Children are special creatures. They are sensitive and vulnerable. They are like mirrors, honest and straightforward. According to Khalil Gibran in his book of prose poetry, we, the adults, may give them love, yet they belong not to us – the parents -, they do not belong to you, even if they are with you. You may house their bodies but not their souls. For their souls dwell in the house of tomorrow.

The emulsifier is gone
There is much sadness and stress in a divorce. The parents are going to live in two separate houses because they can no longer bear one another’s presence. To be able to let each other go, they do understand that they have to go and live apart, that they should not meet, see and feel one another too often. The energy around them is a reflection of the state of their minds. Those energies can no longer be mixed as they used to before. The emulsifier is gone, the energies clash and reject each other. The change in the energy can also be sensed in the house in which the father or the mother are living. The sadness and anger are making themselves felt everywhere. 

Let the sun shine
The children who week after week move along alternately in a care arrangement are transferred from the house with one divorce energy to the house with the other rejected energy. Parents are usually not aware of that. They wonder why their child is so tired. But they do not realize that their energy also has an effect on their children. The child does not know that that heavy often dark energy surrounds him or her and makes him/her feel exhausted, but the child does feel the heaviness. Energy draining. Exhausting and energy robbing. Therefore, it is very important that divorcing parents provide distraction and arrange for their house to be made fresh, to let in air and light. A parent who is able to let the light in, will relieve himself or herself and the child.

Reflection
Knowing that you can react emotionally and that by that, unintentionally, you sound harder, more angry and sharper is a given fact. Therefore, distance yourself in time. Allow yourself more space. To let off steam. Allow the other person to take time and space, too. It is necessary. At a distance you have a better view of what is going on than when you are right in the middle of it. Take your time for matters to sink in and for reflection. Do realize that things said in an emotional state should not be taken literally. Hear the despair. Be wise.
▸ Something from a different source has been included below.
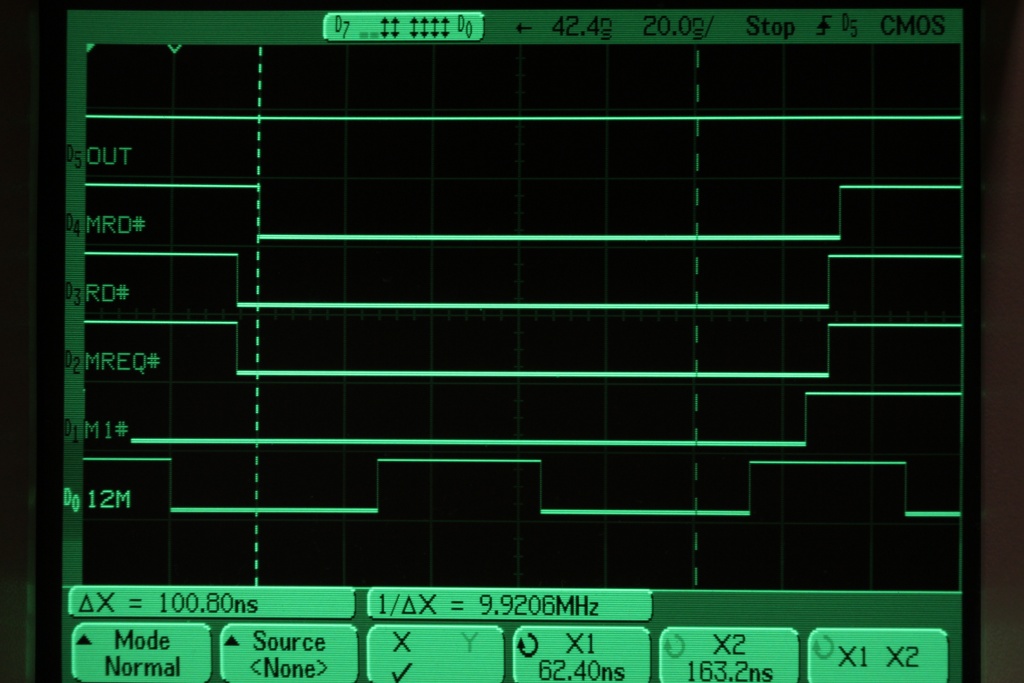
Task: Open the Mode Normal softkey menu
Action: (x=141, y=654)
Do you recognize the lyrics?

Knowing me, knowing you
There is nothing we can do
Knowing me, knowing you
We just have to face it, this time we’re through

Breaking up is never easy, I know but I have to go
Knowing me, knowing you
It’s the best I can do

Walking through an empty house
Tears in my eyes
Here is where the story ends, this is goodbye

(ABBA 1976 and still relevant)

Primal force
Parents carry their own pain and frustration and unconsciously they also encircle the members of the family in the house. The reason for leaving can be very diverse. Years have passed by, it started as a little crack. All of a sudden the crack has grown into a gap. A tiny scratch on a painting draws all the attention and as a result you are no longer able to see the beauty of the image. The only thing you can do is let go. The pain that is released is enormous, greater than you can imagine. A primal force.

Love & Attention
You should be aware that ultimately everyone needs love and attention. The sooner you realize that, the sooner you will be able to join in with the other parent again. It is that connection which is crucial for the well-being of the children. It seems paradoxical. Yet, that movement in the opposite direction is needed to be able to bridge the gap again, right through the pain. After all, they should not be worried about their parents. They want to discover the world and find a safe haven in parenthood.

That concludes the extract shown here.